Breaking out investment vs administrative cost is actually very hard to do. Is
a programmer working on a new feature an R&D cost, or an administrative cost?
What if it's a new service? What if it's a new product? What if it's a bug
fix? What if it's a critical vulnerability? What if your programmer does all
of the above at different times of the year? It's pretty much impossible to
separate administrative overhead from research and development in tech
companies, which is why they tend to not do it unless they are forced to. It's
up to their shareholders or the SEC to force them to do it if it happens,
which hasn't been the case for Amazon yet.
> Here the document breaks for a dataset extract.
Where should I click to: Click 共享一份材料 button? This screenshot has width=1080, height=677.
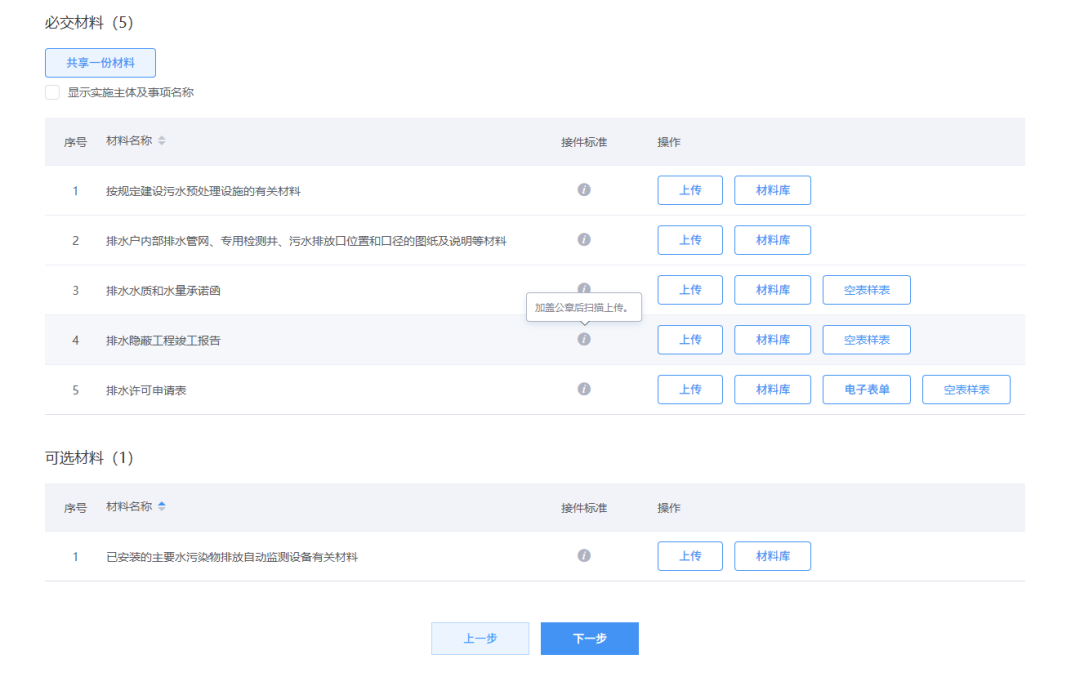tap(100, 63)
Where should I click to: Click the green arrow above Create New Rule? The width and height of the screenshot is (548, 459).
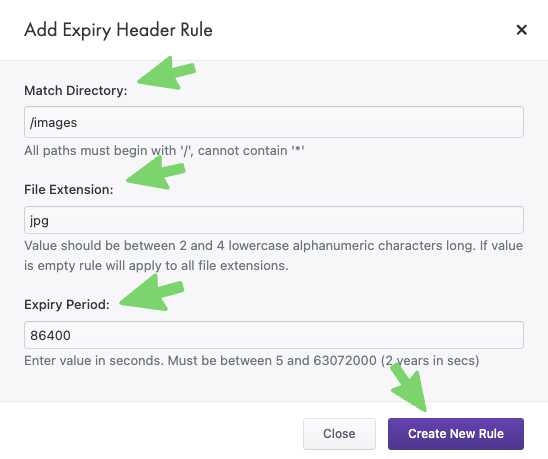(408, 387)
It is _assumed_ that they would be turning a profit if they decided to just
keep the lights on and not invest in the future. That's what they tell us, and
that's what we see (new product and service announcements tell us as much).
What we don't know from public information is whether they would be 10% more
profitable or 10,000% more profitable. And that's before we know if their
investments will pay off or if they become another perpetually subsidized
program like Amazon Fresh. That's why Amazon stock is considered to be a
speculative investment, whereas Google and Microsoft are more in the blue chip
camp. My experience and hunch tells me that Amazon stock prices are at least
50% undeserved hype.

------
origami777
There's always the simpler explanation to why Google is getting traction:

\- Price/performance is better in some/many cases for VMs

\- It's easy(ier?) to use

\- Clear technical advantage with some of their other services e.g. Load
balancers

\- Customers prefer when there are multiple companies competing for their
business

I get that there are long-term strategies that involve the likes of container
services. But just the fact that they are better in some areas will help them
get traction. Plus they have a fantastic brand name.

------
daxfohl
Frankly I still like the Heroku model the best. Do one thing and do it well.
Have third-party plugins handle the other things. It fits the "cloud" vision
better, than consolidating all your functionality with one provider. _That_
seems like a regression. I just wish Heroku was cheaper at scale. I don't
understand why it's not. It _seems like_ they could reduce prices and still
remain profitable, while increasing their visibility greatly.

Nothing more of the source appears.